### Data items:
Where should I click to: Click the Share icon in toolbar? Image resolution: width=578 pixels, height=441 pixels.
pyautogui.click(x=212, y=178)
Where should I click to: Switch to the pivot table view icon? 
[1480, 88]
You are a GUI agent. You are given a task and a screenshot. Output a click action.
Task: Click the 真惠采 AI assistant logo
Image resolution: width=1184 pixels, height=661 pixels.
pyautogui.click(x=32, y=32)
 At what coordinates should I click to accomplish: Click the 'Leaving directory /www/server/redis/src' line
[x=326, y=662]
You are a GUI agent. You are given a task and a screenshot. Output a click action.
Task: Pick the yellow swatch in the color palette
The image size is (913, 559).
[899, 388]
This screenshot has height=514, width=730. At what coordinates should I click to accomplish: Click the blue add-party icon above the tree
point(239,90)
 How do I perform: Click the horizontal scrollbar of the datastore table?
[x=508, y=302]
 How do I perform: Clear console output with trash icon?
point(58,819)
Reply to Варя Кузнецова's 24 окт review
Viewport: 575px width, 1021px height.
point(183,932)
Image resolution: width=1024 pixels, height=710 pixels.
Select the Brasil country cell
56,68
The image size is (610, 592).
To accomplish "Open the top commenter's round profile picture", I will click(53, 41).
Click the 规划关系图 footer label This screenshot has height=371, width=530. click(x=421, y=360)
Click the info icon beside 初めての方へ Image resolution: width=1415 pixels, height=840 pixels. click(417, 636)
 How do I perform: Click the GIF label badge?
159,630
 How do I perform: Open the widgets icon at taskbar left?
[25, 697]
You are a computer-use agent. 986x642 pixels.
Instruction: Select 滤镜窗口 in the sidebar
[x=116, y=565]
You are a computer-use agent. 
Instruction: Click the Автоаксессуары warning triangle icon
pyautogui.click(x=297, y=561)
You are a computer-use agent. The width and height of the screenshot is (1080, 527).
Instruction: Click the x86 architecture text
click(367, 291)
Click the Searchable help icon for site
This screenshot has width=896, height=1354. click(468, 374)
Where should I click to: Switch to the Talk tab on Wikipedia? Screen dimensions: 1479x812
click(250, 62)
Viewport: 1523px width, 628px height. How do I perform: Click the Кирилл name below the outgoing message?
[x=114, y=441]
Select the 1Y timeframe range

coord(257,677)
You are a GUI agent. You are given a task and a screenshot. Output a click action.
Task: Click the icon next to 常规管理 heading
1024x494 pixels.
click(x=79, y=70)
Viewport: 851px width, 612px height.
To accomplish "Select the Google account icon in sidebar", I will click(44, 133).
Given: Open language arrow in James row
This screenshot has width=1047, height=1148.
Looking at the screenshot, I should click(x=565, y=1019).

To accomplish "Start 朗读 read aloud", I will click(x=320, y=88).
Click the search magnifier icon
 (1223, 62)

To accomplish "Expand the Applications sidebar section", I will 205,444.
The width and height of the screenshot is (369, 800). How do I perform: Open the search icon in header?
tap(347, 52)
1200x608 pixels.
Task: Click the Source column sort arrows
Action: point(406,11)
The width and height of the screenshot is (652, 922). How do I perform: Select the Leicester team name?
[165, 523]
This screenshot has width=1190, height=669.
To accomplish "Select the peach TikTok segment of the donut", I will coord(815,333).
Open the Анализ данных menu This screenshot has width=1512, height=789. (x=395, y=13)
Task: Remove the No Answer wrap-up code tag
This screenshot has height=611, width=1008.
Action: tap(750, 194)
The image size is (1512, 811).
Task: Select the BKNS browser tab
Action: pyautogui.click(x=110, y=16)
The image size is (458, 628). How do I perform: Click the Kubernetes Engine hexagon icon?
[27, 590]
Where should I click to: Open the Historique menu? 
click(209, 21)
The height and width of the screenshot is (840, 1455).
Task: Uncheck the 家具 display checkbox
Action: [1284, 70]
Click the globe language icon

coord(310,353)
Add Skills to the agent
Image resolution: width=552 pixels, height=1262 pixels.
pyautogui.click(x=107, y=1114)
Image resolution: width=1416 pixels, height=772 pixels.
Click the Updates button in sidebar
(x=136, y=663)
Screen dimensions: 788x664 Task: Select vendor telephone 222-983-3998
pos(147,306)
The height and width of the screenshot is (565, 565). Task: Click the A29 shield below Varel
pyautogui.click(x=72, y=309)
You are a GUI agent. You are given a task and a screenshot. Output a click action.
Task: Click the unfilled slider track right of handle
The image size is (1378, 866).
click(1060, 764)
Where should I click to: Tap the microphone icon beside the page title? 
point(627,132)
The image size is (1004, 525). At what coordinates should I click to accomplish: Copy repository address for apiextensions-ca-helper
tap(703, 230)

### PROBLEM DESCRIPTION:
A complete, exact copy of the entries is required.

### ANSWER TO THIS TASK:
Where should I click to: Click the Share icon in toolbar? Image resolution: width=578 pixels, height=441 pixels.
pyautogui.click(x=212, y=178)
Where should I click to: Switch to the pivot table view icon? 
[1480, 88]
You are a GUI agent. You are given a task and a screenshot. Output a click action.
Task: Click the 真惠采 AI assistant logo
Image resolution: width=1184 pixels, height=661 pixels.
pyautogui.click(x=32, y=32)
 At what coordinates should I click to accomplish: Click the 'Leaving directory /www/server/redis/src' line
[x=326, y=662]
You are a GUI agent. You are given a task and a screenshot. Output a click action.
Task: Pick the yellow swatch in the color palette
The image size is (913, 559).
[899, 388]
This screenshot has height=514, width=730. At what coordinates should I click to accomplish: Click the blue add-party icon above the tree
point(239,90)
 How do I perform: Click the horizontal scrollbar of the datastore table?
[x=508, y=302]
 How do I perform: Clear console output with trash icon?
point(58,819)
Reply to Варя Кузнецова's 24 окт review
Viewport: 575px width, 1021px height.
point(183,932)
Image resolution: width=1024 pixels, height=710 pixels.
Select the Brasil country cell
56,68
The image size is (610, 592).
To accomplish "Open the top commenter's round profile picture", I will click(53, 41).
Click the 规划关系图 footer label This screenshot has height=371, width=530. click(x=421, y=360)
Click the info icon beside 初めての方へ Image resolution: width=1415 pixels, height=840 pixels. click(417, 636)
 How do I perform: Click the GIF label badge?
159,630
 How do I perform: Open the widgets icon at taskbar left?
[25, 697]
You are a computer-use agent. 986x642 pixels.
Instruction: Select 滤镜窗口 in the sidebar
[x=116, y=565]
You are a computer-use agent. 
Instruction: Click the Автоаксессуары warning triangle icon
pyautogui.click(x=297, y=561)
You are a computer-use agent. The width and height of the screenshot is (1080, 527).
Instruction: Click the x86 architecture text
click(367, 291)
Click the Searchable help icon for site
This screenshot has width=896, height=1354. click(468, 374)
Where should I click to: Switch to the Talk tab on Wikipedia? Screen dimensions: 1479x812
click(250, 62)
Viewport: 1523px width, 628px height. How do I perform: Click the Кирилл name below the outgoing message?
[x=114, y=441]
Select the 1Y timeframe range

coord(257,677)
You are a GUI agent. You are given a task and a screenshot. Output a click action.
Task: Click the icon next to 常规管理 heading
1024x494 pixels.
click(x=79, y=70)
Viewport: 851px width, 612px height.
To accomplish "Select the Google account icon in sidebar", I will click(44, 133).
Given: Open language arrow in James row
This screenshot has width=1047, height=1148.
Looking at the screenshot, I should click(x=565, y=1019).

To accomplish "Start 朗读 read aloud", I will click(x=320, y=88).
Click the search magnifier icon
 (1223, 62)

To accomplish "Expand the Applications sidebar section", I will 205,444.
The width and height of the screenshot is (369, 800). How do I perform: Open the search icon in header?
tap(347, 52)
1200x608 pixels.
Task: Click the Source column sort arrows
Action: point(406,11)
The width and height of the screenshot is (652, 922). How do I perform: Select the Leicester team name?
[165, 523]
This screenshot has width=1190, height=669.
To accomplish "Select the peach TikTok segment of the donut", I will coord(815,333).
Open the Анализ данных menu This screenshot has width=1512, height=789. (x=395, y=13)
Task: Remove the No Answer wrap-up code tag
This screenshot has height=611, width=1008.
Action: tap(750, 194)
The image size is (1512, 811).
Task: Select the BKNS browser tab
Action: pyautogui.click(x=110, y=16)
The image size is (458, 628). How do I perform: Click the Kubernetes Engine hexagon icon?
[27, 590]
Where should I click to: Open the Historique menu? 
click(209, 21)
The height and width of the screenshot is (840, 1455).
Task: Uncheck the 家具 display checkbox
Action: [1284, 70]
Click the globe language icon

coord(310,353)
Add Skills to the agent
Image resolution: width=552 pixels, height=1262 pixels.
pyautogui.click(x=107, y=1114)
Image resolution: width=1416 pixels, height=772 pixels.
Click the Updates button in sidebar
(x=136, y=663)
Screen dimensions: 788x664 Task: Select vendor telephone 222-983-3998
pos(147,306)
The height and width of the screenshot is (565, 565). Task: Click the A29 shield below Varel
pyautogui.click(x=72, y=309)
You are a GUI agent. You are given a task and a screenshot. Output a click action.
Task: Click the unfilled slider track right of handle
The image size is (1378, 866).
click(1060, 764)
Where should I click to: Tap the microphone icon beside the page title? 
point(627,132)
The image size is (1004, 525). At what coordinates should I click to accomplish: Copy repository address for apiextensions-ca-helper
tap(703, 230)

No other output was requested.